Activities:
a - According to the sermon passage on the prayer "Your Kingdom Come," in what ways will people under Christ's rule support missionaries and ministers? List them all.
b - Write the next part of the sermon passage on the prayer "Your Kingdom Come," beginning right after its final sentence.
====== Exercise passage
Secondly we need to ask: what does this change in rule involve?


First, a new presence takes up residence in our lives-as individuals and as a Christian community - Christ by His Spirit. He begins to occupy that which is rightly his and which we have willingly surrendered to him- our entire lives. If you want to know what that is to look like in practice for you as a Christian and for us as a church, then read through the Sermon on the Mount, it is all there. So Jesus says that those under his government don’t hate and harbour grudges, rather they forgive. They don’t try to manipulate people or cajole them by being judgemental and censorious, rather they ask. They have a carefree trust in their heavenly Father who is able to supply their every need instead of joining the rest of the rat race in the accelerating game of ‘spend, spend, spend to get more, more, more’. In fact they give away loads for the sake of the kingdom. They are prayerful people not boastful people. They are also a learning people who love to listen to the teachings of Jesus and his apostles, they just can’t get enough and want to put it into practice like a wise builder who sites his new house on a solid rock way above the flood plain so that when the storms of life hit they remain firm. What is more, they are people committed to mission for they want to see this Kingdom come into the lives of more and more people around the world. So they will be praying for conversions, they will be asking for faith sharing opportunities and they will be supporting those both at home and abroad who have given their lives over to this task of announcing that Jesus is king -missionaries and ministers. They will support them in prayer, in giving and in offering encouraging words. Those are just some of the things we are committing ourselves to when we pray, ‘Your Kingdom Come’. Now do you see what a powerful and costly prayer it is? You see, one test as to whether you belong to this Kingdom, a genuine Christian is that you are changing.
============
====== Source data
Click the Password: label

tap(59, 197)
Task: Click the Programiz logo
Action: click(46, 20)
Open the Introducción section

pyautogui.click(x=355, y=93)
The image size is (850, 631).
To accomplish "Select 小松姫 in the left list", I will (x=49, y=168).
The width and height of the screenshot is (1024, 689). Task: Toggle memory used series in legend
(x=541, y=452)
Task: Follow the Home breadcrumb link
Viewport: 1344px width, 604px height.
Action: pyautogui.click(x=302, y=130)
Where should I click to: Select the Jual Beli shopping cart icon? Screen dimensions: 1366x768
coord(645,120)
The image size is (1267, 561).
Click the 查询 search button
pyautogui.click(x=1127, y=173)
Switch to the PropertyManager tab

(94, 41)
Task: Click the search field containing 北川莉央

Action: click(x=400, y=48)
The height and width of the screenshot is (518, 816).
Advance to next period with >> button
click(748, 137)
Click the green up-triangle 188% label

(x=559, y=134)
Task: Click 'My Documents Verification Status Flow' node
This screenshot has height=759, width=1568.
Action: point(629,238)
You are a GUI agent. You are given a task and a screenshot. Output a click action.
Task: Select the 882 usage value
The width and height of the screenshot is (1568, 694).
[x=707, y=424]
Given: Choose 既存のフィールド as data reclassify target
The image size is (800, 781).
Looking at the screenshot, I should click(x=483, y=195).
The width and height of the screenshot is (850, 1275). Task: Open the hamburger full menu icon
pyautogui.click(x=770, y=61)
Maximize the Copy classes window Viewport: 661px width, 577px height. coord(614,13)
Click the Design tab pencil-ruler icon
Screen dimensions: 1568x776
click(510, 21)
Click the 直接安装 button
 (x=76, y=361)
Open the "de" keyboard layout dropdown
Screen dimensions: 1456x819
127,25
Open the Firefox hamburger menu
============
Outputs for the tasks:
a - in prayer; in giving; in offering encouraging words

b -
The final question is, when will this divine government be fully operational? It is pretty obvious that it isn’t the case now. This is where the prayer ‘Your Kingdom Come’ is finally heading. At the moment the kingdom is growing, often quietly, almost imperceptibly, like a tiny mustard seed pushing its shoots through the soil until eventually it becomes a like a giant tree, casting its branches over everything. But the final establishment of God’s reign is going to be dramatic and cataclysmic when Jesus returns to claim the whole world for himself. And what a world it is going to be! It is going to be a renewed world with the warping effects of sin taken out so there will be the end of fear, suffering and death. That is when the citizens of this kingdom- Christians- will say, like the unicorn Jewel in the Chronicles of Narnia, ‘I’ve come home at last! This is my real country…..This is the land I’ve been looking for all my life’ And so we pray ‘Your Kingdom Come’.